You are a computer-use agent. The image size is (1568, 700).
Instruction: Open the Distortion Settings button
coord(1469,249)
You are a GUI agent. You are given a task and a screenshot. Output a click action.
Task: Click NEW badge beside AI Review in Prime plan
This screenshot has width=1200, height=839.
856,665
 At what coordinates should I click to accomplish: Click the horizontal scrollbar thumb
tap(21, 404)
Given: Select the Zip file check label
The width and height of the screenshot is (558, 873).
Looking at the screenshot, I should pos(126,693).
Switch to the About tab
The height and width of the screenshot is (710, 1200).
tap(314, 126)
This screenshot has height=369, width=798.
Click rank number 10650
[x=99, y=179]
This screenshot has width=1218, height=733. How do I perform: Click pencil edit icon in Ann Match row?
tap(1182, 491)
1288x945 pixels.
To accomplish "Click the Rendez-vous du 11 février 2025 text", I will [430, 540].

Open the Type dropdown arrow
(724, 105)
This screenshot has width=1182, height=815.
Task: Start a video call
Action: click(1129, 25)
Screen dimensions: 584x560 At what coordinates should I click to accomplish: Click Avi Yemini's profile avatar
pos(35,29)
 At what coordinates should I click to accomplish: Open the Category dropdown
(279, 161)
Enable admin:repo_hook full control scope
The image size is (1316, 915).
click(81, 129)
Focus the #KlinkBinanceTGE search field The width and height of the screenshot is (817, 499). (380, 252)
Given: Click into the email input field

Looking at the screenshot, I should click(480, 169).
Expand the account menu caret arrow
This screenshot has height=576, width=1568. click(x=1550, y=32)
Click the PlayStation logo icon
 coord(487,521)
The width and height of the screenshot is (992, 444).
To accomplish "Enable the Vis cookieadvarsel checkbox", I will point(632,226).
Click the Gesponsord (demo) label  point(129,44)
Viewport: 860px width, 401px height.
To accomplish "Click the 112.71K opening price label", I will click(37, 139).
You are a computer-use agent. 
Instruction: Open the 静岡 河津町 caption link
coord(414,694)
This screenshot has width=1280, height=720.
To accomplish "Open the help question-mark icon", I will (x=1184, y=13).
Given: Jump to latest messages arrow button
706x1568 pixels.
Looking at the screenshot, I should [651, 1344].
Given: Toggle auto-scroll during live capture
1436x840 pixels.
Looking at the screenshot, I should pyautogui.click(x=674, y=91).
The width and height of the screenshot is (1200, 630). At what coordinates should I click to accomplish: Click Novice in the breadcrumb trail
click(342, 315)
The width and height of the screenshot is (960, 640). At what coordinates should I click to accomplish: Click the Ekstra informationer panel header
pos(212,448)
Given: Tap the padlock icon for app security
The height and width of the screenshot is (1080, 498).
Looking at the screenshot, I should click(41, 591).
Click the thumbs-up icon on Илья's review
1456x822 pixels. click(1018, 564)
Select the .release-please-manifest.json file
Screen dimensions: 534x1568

════════════════

YOUR GOAL — In the listing above, find every line with the word "Select" and copy it out.

RESULT OF THIS TASK —
Given: Select the Zip file check label
Select the .release-please-manifest.json file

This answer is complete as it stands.